Sunday, June 23, 2013

Review of "A General Theory of Information Cost Incurred by Successful Search" - Introduction

(For some background information, go here)

There are two main ways to apply mathematics: the first is to shed light on a subject and look for a deeper understanding, the second just wants to create the impression that something important is happening somehow. After looking into the article "A General Theory of Information Cost Incurred by Successful Search" (free download as pdf) I became convinced that the authors are following the second path.

The abstract states:

This paper provides a general framework for understanding targeted search. It begins by defining the search matrix, which makes explicit the sources of information that can affect search progress. The search matrix enables a search to be represented as a probability measure on the original search space. This representation facilitates tracking the information cost incurred by successful search (success being defined as finding the target). To categorize such costs, various information and efficiency measures are defined, notably, active information. Conservation of information characterizes these costs and is precisely formulated via two theorems, one restricted (proved in previous work of ours), the other general (proved for the first time here). The restricted version assumes a uniform probability search baseline, the general, an arbitrary probability search baseline. When a search with probability q of success displaces a baseline search with probability p of success where q > p, conservation of information states that raising the probability of successful search by a factor of q/p(>1) incurs an information cost of at least log(q/p). Conservation of information shows that information, like money, obeys strict accounting principles.

*INPUT MATERIAL*:
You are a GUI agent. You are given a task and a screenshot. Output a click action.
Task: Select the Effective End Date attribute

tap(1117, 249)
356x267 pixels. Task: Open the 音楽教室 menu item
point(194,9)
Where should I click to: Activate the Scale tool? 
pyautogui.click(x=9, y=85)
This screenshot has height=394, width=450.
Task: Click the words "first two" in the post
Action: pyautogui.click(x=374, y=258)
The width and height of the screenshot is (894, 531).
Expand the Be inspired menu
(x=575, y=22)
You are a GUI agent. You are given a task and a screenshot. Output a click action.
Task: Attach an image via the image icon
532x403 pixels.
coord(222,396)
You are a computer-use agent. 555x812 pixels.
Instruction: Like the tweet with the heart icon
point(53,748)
* * *
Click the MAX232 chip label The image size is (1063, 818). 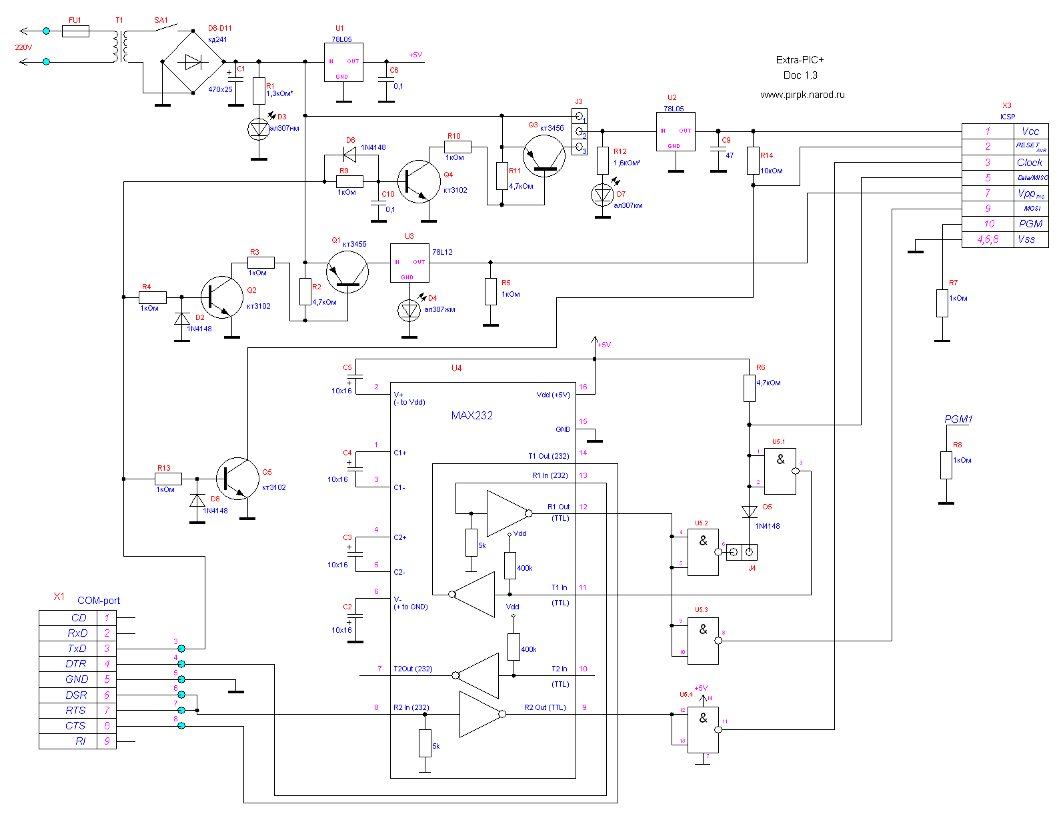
* * *
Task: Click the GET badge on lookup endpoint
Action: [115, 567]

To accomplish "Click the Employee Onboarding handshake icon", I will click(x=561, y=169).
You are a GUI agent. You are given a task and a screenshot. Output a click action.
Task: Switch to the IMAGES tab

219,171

*WHAT THIS EXERCISE ASKS*:
1) In the listing, substitute "post" for "tweet" in the stretch from the line containing "You are a computer-use agent. 555x812 pixels." through the line containing "point(53,748)", and leave the rest unchanged.
2) Pick up the review of the paper on the information cost of successful search and continue it from where it stops.

*IN RESPONSE*:
1)
You are a computer-use agent. 555x812 pixels.
Instruction: Like the post with the heart icon
point(53,748)

2)
The general framework is introduced pp 26 — 38. In my next post, I'll try to relate it to the usual definitions, but I fail to see how this new frameworks improves e.g., the ideas of David Wolpert and William G. Macready significantly (NFLT at wikipedia). pp 38 — 45 provide examples, interestingly without applying the new framework to them. Then follow a couple of pages with sound math (pp. 45 — 61), it is just not clear what they have to do with the claims the authors are making. For their mathematics to work, they have to show that searches can be represented as measures. Indeed, the authors write:
"This representation will be essential throughout the sequel. (p. 37)
I will elaborate how I think that the authors failed to do so, and that the "representation" is at least a misnomer... Another point will be the subject of "Information Cost": this term isn't defined in the paper...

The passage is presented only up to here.